目に見えないところの努力

先日、初めてお伊勢さんをお参りしたが、資料館を見学していて年間1500もの儀式があることや、式年遷宮に関わる職人達の技術継承の話、日に2回天照大神に食事を欠かさず用意していることなどを知って、「我々の目に見えないところでこんな事が行われていたのか」と感じた。
これは歌でも絵でも演技でも何でもそうだが、我々は表現されているものを見ているが、その方達が裏でどんな努力をしたかはわからない。
私は個人的に音楽が好きで夜寝るときによく聞いているが、何故か同じ方の同じ曲ばかり聴いてしまう。同じ曲でも人が変わるとこんなに違うものかと良く思う。
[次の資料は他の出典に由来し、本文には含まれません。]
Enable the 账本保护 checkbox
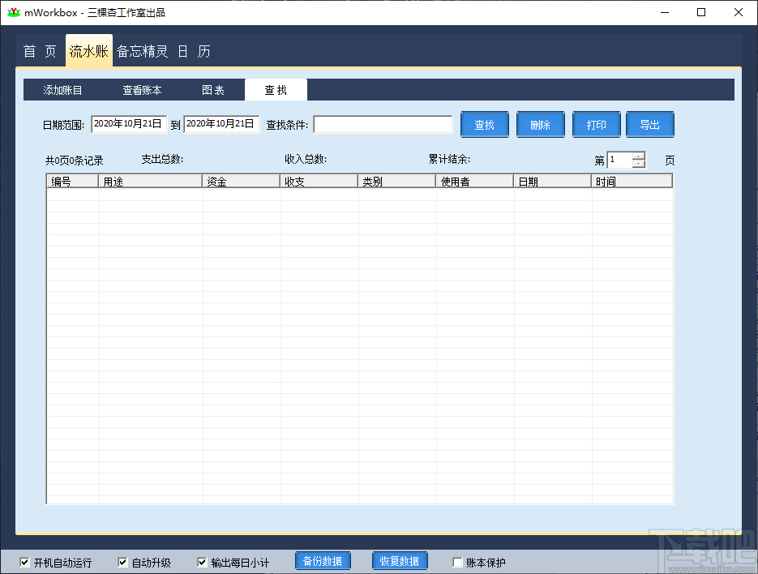The height and width of the screenshot is (574, 758). [456, 560]
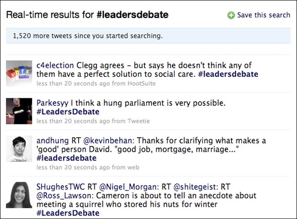Open Parkesyy's profile picture
The width and height of the screenshot is (297, 219).
tap(19, 111)
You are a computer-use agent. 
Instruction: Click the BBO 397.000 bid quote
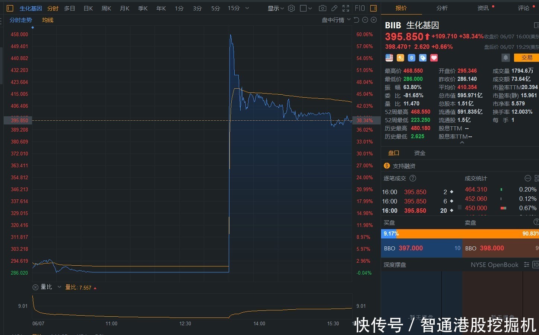coord(411,248)
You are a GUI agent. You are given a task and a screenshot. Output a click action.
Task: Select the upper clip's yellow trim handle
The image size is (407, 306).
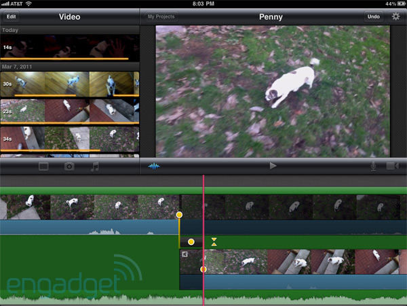[179, 215]

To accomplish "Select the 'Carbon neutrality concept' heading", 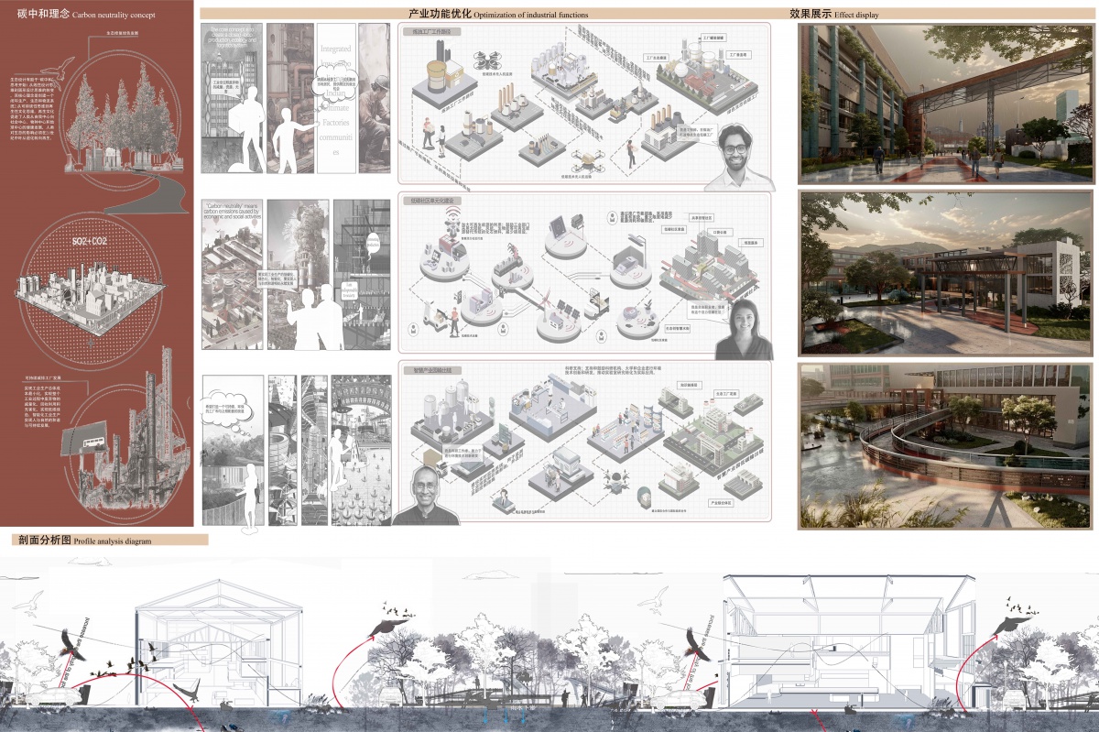I will pyautogui.click(x=84, y=15).
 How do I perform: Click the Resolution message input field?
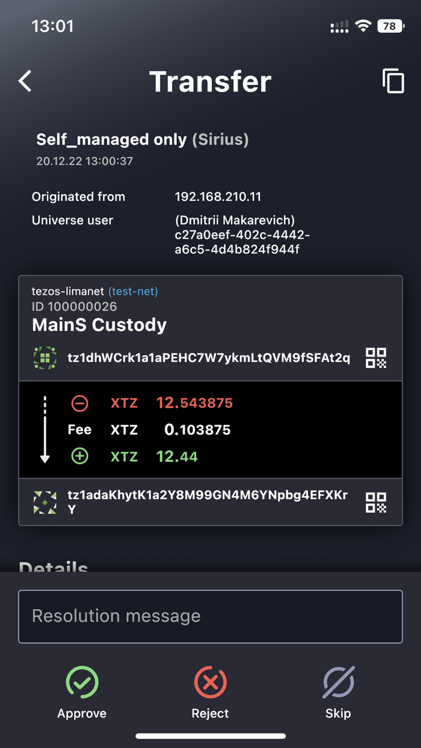coord(210,616)

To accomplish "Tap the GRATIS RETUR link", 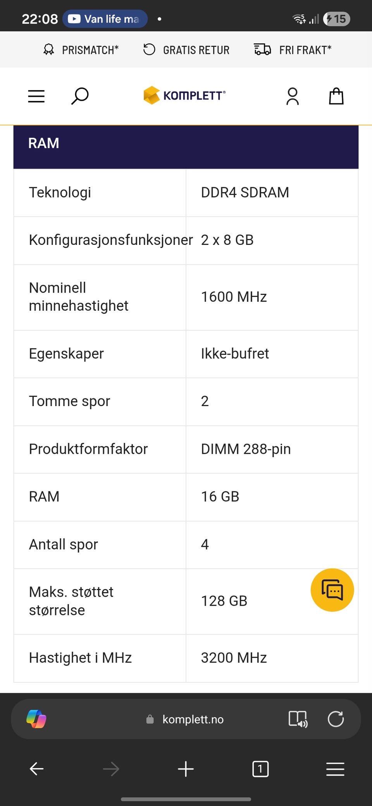I will click(186, 50).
結局その人がどういう生き方をして、どんなことを考え、何をしようとしているのかによって作品は極端に変わってしまい、身体の中にあるものしか外には出ない。我々の世界も同じで以前ある先生から、「自分では技術に問題はないと思っているのだが何故か患者が来ない。感じたことを教えて欲しい。」と言われ、技術を受けたら治療が何とも表面的で解剖の知識はあるのだろうが、実際にはご遺体の解剖はやっていないだろうなぁとすぐにわかった。幸いなことに私は解剖実習を700時間ぐらいこなしているので、筋肉の厚みや皮膚の硬さ、神経の感覚や血管の感じなど手が覚えている。だから体表から刺激するときも、「この筋肉の下の神経はこんな硬さだったから、この角度でこんな感じでやれば刺激は届くだろう。」と思ってしまう。結局この目に見えない部分の学びの差が技術に出る。以前レオナルド・ダ・ヴィンチが馬の彫刻を作るときに馬を解剖して作ったという話を聞いたが、他の作者に比べ明確に筋肉の感じが違う。何とも言えない躍動感がある。この学びの差が作品に出ている。そんな事を感じながら内宮をお参りして、多くの方がお伊勢さんに魅力を感じている理由の一部がわかった。